“It is not the fault of women, it is the fault of men, so come out”
Meet Suzette Jordan, Kolkata’s very own braveheart, who is an inspiration to every woman because of the way she has fought the stigma of rape.
Suzette, a mother of two teenage daughters, was brutally gang raped by five men in a car one night in February 2012. She was dumped in the road later in a semi-conscious state.
Suzette Jordan did not want to be known as the ‘Park Street Rape Victim’. She is a healer and motivator to many rape victims now
Her trouble started from the time she mustered the courage to file a complaint at the police station.

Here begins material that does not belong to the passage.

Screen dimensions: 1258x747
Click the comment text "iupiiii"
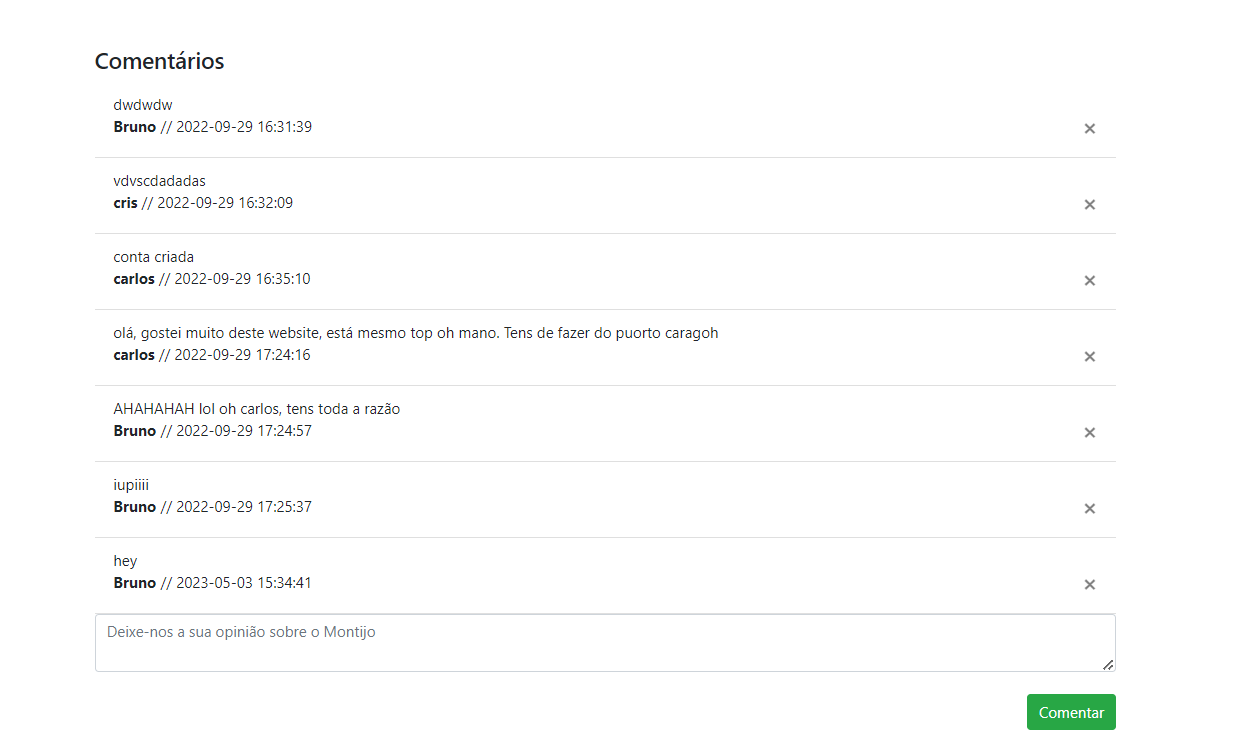tap(131, 484)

She had to explain her ordeal to police men, whose attitude seemed to suggest that she had invited the rape.
As the incident happened while she was returning from a night club in Park Street, the media labeled her as the ‘Park Street Rape Victim.’

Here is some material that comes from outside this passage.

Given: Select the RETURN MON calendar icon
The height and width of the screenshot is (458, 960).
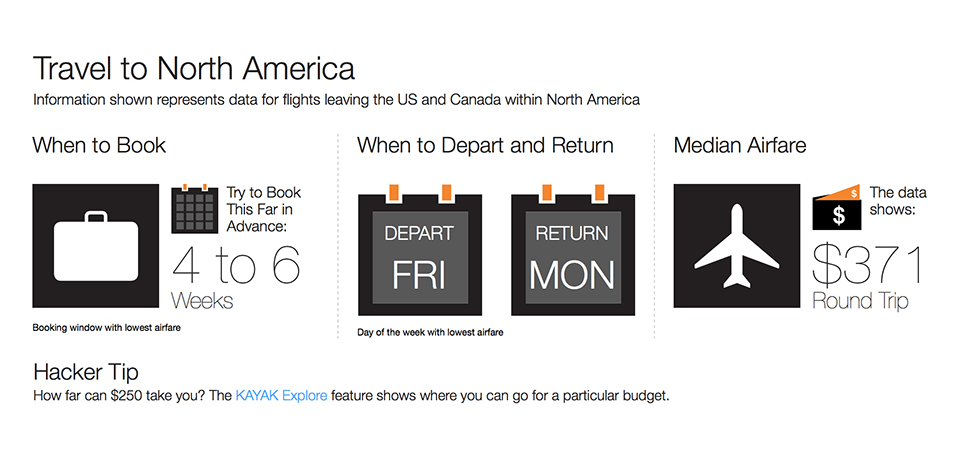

But unlike many such ‘rape victims,’ Suzette took a bold decision to emerge out of her anonymity, from the blurred image on TV channels that she had been reduced to, and lead the charge against perpetrators of various kinds of violence against women.
When Nirbhaya was raped in Delhi last December she actually wanted to stand by the girl’s parents and step out from her anonymity, but it just did not happen then.
She revealed her identity at last during a protest rally in Kolkata in June this year to condemn the gang rape and killing of a 20-year-old student at Kamduni in North 24 Parganas District.
“My name is Suzette Jordan and I don’t want to be known any longer as the victim of Kolkata’s Park Street rape,” she told BBC.
“When I revealed my identity in the solidarity rally, I got immense confidence. People came up to me and said I was brave. It gave me lot of confidence,” says Suzette, who later visited the rape victim’s parents in Kamduni.
Suzette revealed her identity at a rally in support of a rape victim in June
“The girl’s mother was not in a condition to talk. I just held her and told her that I understood her pain. I also encouraged her to fight for justice.”
Suzette has indeed come a long way; from being a victim, then a survivor and now a healer.
That rally for the Kamduni rape victim changed her life. She is glad she took that decision. “I felt the more I hid from society, the more I would be stigmatized. Why should I hide my face, what was my fault?” she asks.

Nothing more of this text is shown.